Em sua última entrevista, o professor foi indagado sobre as marchas e se disse absolutamente feliz por estar vivo e ter a oportunidade de acompanhar a marcha dos sem-terra, a qual “como outras marchas históricas revelam o ímpeto da vontade amorosa de mudar o mundo” e lamentou profundamente que seu amigo Darcy Ribeiro não possa vivenciar e sentir essa marcha.
Salientou, também, que as marchas são “andarilhagens históricas pelo mundo” e que os sem-terra constituem a expressão mais forte da vida política e cívica de nosso país.
Por fim, deixou claro que morreria feliz se visse o Brasil “cheio de marchas, de marchas dos que não tem escola, marcha dos reprovados, marcha dos que querem amar e não podem, marcha dos que se recusam a uma obediência servil, marcha dos que se rebelam, marcha dos que querer ser e estão proibidos de ser”. E fez um apelo, para que essas marchas se
desabrochem, tendo em vista que “nos afirmam como gente, como sociedade que democratiza-se”.
Passados mais de dez anos do falecimento de Paulo Freire, vemos crescer no Brasil diversas marchas, como a Marcha da Maconha, Marcha das Vadias e a Marcha da Liberdade.

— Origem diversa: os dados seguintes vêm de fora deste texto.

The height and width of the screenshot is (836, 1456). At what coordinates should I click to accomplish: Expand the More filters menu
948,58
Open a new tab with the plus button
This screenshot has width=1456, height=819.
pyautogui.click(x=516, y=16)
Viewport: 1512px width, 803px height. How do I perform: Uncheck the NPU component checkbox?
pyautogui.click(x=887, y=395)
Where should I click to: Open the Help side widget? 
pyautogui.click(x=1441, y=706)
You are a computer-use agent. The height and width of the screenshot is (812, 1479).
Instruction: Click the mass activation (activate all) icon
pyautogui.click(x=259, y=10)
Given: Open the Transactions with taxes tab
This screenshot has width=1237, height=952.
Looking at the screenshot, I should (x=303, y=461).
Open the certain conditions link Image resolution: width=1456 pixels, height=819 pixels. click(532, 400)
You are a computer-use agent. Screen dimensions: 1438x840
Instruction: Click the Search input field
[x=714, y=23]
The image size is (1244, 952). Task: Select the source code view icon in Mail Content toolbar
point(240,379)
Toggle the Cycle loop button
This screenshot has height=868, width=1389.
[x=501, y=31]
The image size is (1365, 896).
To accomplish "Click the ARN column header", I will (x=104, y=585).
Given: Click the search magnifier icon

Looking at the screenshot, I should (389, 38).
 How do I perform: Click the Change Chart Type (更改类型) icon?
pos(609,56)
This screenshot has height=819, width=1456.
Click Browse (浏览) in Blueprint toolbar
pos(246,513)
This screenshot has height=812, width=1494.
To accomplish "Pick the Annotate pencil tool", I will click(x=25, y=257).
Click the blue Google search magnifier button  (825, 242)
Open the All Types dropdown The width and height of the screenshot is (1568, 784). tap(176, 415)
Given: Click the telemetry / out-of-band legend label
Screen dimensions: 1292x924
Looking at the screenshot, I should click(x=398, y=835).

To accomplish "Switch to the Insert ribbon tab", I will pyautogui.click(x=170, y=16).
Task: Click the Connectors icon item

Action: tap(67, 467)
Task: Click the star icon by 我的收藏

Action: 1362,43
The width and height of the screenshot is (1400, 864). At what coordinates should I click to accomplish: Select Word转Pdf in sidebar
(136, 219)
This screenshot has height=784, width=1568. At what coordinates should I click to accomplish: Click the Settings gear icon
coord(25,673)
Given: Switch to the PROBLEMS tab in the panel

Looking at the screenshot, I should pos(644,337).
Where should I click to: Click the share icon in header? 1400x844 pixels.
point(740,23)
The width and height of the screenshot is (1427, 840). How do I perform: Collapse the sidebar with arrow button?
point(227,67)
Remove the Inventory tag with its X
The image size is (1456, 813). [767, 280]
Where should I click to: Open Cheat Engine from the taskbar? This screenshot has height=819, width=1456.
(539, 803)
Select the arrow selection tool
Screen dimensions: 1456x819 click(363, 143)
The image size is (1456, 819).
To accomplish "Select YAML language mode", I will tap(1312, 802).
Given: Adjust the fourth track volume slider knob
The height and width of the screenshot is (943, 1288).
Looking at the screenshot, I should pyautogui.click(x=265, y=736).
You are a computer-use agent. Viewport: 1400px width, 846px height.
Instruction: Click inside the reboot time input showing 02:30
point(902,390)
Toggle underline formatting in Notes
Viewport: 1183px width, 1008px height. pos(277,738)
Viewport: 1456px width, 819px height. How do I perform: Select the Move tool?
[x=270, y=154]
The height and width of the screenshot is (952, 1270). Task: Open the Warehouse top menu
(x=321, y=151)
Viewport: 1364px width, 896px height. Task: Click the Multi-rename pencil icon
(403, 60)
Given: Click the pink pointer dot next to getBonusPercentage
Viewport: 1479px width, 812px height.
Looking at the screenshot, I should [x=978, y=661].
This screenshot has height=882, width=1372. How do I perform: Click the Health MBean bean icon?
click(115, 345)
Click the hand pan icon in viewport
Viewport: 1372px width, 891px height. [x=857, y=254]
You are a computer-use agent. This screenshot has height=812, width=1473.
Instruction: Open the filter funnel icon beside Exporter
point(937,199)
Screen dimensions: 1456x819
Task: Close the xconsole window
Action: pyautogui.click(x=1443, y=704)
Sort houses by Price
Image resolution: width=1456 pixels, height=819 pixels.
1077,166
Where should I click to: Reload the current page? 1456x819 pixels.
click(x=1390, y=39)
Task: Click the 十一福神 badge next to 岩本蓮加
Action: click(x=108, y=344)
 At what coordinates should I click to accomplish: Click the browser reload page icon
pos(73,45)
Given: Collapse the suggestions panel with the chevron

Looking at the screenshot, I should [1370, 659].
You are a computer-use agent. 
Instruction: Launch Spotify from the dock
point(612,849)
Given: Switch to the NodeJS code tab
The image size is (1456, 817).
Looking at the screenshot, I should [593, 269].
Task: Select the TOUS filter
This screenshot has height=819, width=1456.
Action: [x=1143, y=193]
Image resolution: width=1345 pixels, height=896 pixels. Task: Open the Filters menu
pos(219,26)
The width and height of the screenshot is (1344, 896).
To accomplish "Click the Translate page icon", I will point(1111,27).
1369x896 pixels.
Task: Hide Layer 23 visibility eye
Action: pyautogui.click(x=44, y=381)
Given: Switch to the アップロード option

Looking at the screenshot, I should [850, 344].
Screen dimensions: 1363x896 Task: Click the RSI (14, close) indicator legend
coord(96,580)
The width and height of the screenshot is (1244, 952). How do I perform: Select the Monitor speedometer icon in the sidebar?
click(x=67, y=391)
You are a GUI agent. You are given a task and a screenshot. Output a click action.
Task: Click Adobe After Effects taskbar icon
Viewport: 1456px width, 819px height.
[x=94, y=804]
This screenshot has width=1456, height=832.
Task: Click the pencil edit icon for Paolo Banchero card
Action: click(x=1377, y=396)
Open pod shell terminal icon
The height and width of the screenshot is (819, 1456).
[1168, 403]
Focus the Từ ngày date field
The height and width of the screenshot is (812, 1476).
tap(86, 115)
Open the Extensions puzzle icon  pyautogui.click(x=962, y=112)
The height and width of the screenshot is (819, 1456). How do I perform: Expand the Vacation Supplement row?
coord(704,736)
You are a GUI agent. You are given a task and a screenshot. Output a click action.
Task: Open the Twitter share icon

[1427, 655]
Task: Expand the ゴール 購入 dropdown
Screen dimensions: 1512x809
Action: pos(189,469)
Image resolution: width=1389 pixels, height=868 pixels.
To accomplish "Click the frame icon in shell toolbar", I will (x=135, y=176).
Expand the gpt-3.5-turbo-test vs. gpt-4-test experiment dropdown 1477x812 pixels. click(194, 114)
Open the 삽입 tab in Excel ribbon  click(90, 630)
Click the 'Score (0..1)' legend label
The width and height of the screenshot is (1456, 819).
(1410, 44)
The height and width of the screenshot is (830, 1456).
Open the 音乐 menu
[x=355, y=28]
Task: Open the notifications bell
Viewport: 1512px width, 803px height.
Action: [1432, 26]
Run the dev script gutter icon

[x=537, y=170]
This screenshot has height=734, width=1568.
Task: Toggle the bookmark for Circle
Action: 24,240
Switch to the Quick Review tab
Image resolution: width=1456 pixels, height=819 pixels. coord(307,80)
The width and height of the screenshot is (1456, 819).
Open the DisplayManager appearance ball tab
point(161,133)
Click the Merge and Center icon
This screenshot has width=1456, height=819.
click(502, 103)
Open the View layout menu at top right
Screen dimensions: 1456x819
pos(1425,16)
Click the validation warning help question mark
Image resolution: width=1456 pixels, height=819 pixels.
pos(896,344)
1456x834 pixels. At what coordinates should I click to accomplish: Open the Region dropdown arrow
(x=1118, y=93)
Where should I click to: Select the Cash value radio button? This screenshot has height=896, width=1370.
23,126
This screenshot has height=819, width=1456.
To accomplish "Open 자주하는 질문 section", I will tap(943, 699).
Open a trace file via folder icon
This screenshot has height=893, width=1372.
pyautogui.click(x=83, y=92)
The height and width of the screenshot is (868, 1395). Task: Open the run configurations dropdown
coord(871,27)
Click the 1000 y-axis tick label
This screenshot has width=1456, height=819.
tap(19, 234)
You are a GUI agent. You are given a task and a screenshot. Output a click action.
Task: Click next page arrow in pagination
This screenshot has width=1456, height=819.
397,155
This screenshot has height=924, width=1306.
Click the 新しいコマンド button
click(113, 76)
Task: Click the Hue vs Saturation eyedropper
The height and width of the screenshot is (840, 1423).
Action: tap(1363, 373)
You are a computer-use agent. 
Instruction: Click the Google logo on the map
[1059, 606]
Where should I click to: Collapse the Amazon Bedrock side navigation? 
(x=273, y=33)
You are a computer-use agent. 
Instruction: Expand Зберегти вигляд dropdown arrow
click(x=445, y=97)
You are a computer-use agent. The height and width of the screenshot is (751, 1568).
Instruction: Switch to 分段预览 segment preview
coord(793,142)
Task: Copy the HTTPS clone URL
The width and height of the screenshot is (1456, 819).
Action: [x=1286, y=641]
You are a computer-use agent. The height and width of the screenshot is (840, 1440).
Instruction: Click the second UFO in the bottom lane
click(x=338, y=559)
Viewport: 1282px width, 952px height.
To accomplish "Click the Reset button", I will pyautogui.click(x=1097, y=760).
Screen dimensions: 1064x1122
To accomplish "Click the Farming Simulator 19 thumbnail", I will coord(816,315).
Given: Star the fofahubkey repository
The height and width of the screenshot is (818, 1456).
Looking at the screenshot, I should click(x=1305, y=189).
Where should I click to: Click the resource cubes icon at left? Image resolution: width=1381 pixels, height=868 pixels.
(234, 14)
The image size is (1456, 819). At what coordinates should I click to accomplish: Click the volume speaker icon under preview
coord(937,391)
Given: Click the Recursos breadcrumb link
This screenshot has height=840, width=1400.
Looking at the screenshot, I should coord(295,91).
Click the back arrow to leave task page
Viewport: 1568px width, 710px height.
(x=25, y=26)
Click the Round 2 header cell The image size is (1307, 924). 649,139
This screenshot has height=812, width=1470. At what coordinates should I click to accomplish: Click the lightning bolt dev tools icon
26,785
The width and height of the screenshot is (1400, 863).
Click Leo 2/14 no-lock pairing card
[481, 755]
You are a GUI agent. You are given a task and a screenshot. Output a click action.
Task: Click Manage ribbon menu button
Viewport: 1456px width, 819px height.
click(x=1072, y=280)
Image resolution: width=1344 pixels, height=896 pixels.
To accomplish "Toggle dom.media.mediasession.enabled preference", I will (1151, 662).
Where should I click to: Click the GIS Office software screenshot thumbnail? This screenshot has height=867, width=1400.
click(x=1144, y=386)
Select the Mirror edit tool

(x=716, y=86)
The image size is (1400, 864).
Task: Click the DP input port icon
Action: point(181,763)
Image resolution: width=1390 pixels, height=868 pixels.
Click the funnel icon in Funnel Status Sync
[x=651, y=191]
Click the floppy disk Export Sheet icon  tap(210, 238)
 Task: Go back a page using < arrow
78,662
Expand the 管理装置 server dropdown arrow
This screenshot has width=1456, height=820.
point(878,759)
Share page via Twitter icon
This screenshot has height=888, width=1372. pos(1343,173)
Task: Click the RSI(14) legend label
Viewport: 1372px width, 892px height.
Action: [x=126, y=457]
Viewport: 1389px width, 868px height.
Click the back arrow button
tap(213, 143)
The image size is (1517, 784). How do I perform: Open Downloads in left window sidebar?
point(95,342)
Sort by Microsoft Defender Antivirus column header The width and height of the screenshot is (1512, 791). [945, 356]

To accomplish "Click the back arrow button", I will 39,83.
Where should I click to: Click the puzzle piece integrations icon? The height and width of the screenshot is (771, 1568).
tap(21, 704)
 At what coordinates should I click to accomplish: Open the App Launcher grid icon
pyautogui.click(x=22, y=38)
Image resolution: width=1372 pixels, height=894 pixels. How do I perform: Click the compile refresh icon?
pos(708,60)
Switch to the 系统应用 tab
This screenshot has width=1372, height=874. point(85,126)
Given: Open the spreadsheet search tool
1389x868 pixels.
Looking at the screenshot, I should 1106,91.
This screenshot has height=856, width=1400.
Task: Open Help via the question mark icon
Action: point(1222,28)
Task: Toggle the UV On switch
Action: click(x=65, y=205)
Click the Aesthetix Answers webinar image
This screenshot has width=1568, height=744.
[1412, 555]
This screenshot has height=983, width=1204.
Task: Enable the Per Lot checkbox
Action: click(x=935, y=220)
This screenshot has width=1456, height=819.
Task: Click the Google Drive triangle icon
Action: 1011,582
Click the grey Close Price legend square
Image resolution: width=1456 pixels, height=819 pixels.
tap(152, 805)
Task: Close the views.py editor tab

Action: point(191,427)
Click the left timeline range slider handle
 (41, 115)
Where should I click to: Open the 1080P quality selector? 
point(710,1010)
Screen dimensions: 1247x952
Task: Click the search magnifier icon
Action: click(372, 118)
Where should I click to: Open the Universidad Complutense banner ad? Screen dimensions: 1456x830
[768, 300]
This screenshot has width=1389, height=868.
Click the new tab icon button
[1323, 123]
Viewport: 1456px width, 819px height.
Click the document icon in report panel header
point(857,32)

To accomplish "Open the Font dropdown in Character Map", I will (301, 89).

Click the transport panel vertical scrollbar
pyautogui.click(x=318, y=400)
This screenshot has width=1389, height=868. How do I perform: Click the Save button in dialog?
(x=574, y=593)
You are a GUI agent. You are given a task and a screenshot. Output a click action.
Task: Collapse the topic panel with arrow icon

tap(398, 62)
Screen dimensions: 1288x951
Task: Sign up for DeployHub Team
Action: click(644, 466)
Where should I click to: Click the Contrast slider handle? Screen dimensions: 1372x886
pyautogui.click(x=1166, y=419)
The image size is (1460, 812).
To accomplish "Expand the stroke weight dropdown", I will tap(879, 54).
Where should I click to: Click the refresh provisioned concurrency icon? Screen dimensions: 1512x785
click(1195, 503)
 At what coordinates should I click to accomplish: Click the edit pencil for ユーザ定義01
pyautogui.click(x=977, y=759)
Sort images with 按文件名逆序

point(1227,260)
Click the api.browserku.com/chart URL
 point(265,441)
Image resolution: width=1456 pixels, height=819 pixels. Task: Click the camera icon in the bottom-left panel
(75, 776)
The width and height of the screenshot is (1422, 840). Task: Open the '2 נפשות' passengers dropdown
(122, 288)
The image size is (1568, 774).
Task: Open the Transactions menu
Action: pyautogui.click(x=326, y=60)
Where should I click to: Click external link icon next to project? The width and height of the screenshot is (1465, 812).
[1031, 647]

Surgiu então a questão, especificamente no caso da Marcha da Maconha, mas que pode ser aplicada a outras, acerca da possibilidade desta constituir apologia de fato criminoso, ilícito positivado no artigo 287 do Código Penal ou, de outro lado, exercício da liberdade de reunião, direito de petição e livre manifestação do pensamento, sendo que foram proferidas decisões
judiciais em ambos os sentidos.
A questão chegou ao Supremo Tribunal Federal por meio da Arguição de Descumprimento de Preceito Fundamental nº 187, a qual foi julgada no último dia 15, oportunidade em que, por unanimidade, os Ministros entenderam que a marcha traduz a liberdade de reunião e de expressão e pensamento.
Além disso, afirmaram que o artigo 287, do Código Penal deve ser interpretado no sentido de não impedir manifestações públicas em defesa da legalização de drogas (interpretação conforme a Constituição).
Sendo assim, reafirmou-se o regime democrático e a função contramajoritária da Corte de proteção das minorias contra excessos da maioria e do Poder Público. Isto, sem se adentrar no mérito da questão, ou seja, se o uso de cannabis deve ou não deixar de ser ilícito, pois a Lei nº
11.343 já promoveu a sua descarcerização.
Diante desse quadro, deixa-se consignado que Paulo Freire agradeceria ao Supremo Tribunal Federal por essa importante decisão que coloca a Corte Constitucional como protetora da intangibilidade e garante da supremacia da Constituição, além de garantir a atividade das marchas tão caras ao professor e a “todos” nós.
* Advogado especialista em Direito Público e Mestrando em Direito pela UFSC.